▶ [Given instruction 1]: In the entries, swap "Rose" for "Rosa" across the stretch from the line containing "Elizabeth Edwards (69, 1455)" through the line containing "Dimple (56, 2365)". Give back only those lines, with everything else unchanged.

*** Given text

# No Power On Radio



## ditchdoc1017 (Nov 6, 2011)

06 Outback 25RSS I have no power on radio but the fuse is good any ideas?


----------



## CamperAndy (Aug 26, 2004)

Did you check the in-line fuse behind the radio?


----------



## ditchdoc1017 (Nov 6, 2011)

I pulled radio did not see a inline will pull it again.


----------



## ditchdoc1017 (Nov 6, 2011)

Ok it has no inline fuse any ideas?


----------



## Snow (Sep 27, 2011)

Did you test the fuse or just look at it ?? I have had more then one fuse go bad that visually appeared fine .. If you replaced it, get a volt meter and confirm you have 12 volt's getting to the radio ... If you have 12 volt's at the radio then it is either a bad radio, or if equipped the internal fuse in the radio is blown ... At any rate if a fuse did blow the more important thing to figure out is why did it blow?? ...


----------



## CamperAndy (Aug 26, 2004)

ditchdoc1017 said:


> Ok it has no inline fuse any ideas?


For this vintage of trailer they all had in line fuses behind the radio. Do you still have the stock Jensen radio? If you do not have the inline fuse and the trailer batteries were ever connected backwards you may have a fried radio. Have you checked to see if there is voltage on the power wire but just not powering up the radio?


----------



## ditchdoc1017 (Nov 6, 2011)

OK I WILL CHANGE FUSE.


----------



## Joe/GA (Aug 14, 2009)

A lot of radios have a power plug at the back of the radio so you can disconnect it easily. Unfortunately, the plugs are not always the best quality. Try disconnecting and re-conecting and see if that helps. If you have a bad plug, you may want to make direct connections and eliminate the plug.
When troubleshooting, you always want to go to the end of the line (at the radio) and check for power with a multimeter. If it's not there, you go all the way back to the source which is the converter and the fuse in the converter. If it's there, you, you have a break in the wiring somewhere. This is not good. However, as CamperAndy said, most do have a fuse behind the radio. 
Good luck and tell us what you find.


----------



## ditchdoc1017 (Nov 6, 2011)

Make sure fuse is in right place, duh.Fixed it someone had taken fuse out.


----------



## gzaleski (Aug 29, 2009)

Oops


----------



## Insomniak (Jul 7, 2006)

ditchdoc1017 said:


> Make sure fuse is in right place, duh.Fixed it someone had taken fuse out.


Gotta find that "someone" and lecture them...


----------



## ditchdoc1017 (Nov 6, 2011)

We have just brought the Tt .trying to get everything in order.


----------

******
*** Given data

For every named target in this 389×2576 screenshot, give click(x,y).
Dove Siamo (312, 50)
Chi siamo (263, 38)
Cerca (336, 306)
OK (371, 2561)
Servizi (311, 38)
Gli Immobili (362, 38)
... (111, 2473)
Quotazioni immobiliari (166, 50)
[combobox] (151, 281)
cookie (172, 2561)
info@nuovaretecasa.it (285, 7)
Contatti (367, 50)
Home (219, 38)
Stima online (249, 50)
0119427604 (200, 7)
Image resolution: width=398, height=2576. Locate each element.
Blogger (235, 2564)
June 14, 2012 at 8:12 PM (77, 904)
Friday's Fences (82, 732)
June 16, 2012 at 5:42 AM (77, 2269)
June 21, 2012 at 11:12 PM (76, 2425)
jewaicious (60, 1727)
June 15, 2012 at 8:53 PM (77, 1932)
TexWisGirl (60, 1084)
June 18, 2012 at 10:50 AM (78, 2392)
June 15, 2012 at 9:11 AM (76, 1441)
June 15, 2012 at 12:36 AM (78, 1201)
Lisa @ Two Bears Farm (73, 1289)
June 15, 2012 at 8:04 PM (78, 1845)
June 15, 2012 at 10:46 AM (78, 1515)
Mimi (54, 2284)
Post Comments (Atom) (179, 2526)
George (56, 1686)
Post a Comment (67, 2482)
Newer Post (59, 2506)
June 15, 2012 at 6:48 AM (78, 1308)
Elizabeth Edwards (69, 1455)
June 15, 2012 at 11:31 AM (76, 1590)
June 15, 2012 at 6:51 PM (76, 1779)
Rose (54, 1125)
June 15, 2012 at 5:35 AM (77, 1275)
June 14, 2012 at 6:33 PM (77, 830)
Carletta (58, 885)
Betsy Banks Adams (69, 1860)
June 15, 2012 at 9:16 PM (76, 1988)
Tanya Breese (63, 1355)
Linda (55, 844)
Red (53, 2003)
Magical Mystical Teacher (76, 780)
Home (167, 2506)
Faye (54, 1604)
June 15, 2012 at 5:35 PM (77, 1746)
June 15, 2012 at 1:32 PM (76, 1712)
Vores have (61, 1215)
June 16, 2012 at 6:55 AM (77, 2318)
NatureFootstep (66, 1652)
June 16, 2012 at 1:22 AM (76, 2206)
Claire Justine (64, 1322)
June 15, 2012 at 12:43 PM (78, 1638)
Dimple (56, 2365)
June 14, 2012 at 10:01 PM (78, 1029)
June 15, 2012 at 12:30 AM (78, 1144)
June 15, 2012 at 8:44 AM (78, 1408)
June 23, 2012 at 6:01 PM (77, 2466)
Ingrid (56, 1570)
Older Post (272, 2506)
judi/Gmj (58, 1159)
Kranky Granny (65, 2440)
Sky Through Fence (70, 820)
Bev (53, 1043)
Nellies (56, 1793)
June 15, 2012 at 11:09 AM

******

▶ [Given instruction 2]: Name every user who posts in the forum thread about the radio with no power, listing each name once.

▶ [Final result 1]:
Elizabeth Edwards (69, 1455)
June 15, 2012 at 11:31 AM (76, 1590)
June 15, 2012 at 6:51 PM (76, 1779)
Rosa (54, 1125)
June 15, 2012 at 5:35 AM (77, 1275)
June 14, 2012 at 6:33 PM (77, 830)
Carletta (58, 885)
Betsy Banks Adams (69, 1860)
June 15, 2012 at 9:16 PM (76, 1988)
Tanya Breese (63, 1355)
Linda (55, 844)
Red (53, 2003)
Magical Mystical Teacher (76, 780)
Home (167, 2506)
Faye (54, 1604)
June 15, 2012 at 5:35 PM (77, 1746)
June 15, 2012 at 1:32 PM (76, 1712)
Vores have (61, 1215)
June 16, 2012 at 6:55 AM (77, 2318)
NatureFootstep (66, 1652)
June 16, 2012 at 1:22 AM (76, 2206)
Claire Justine (64, 1322)
June 15, 2012 at 12:43 PM (78, 1638)
Dimple (56, 2365)

▶ [Final result 2]:
ditchdoc1017
CamperAndy
Snow
Joe/GA
gzaleski
Insomniak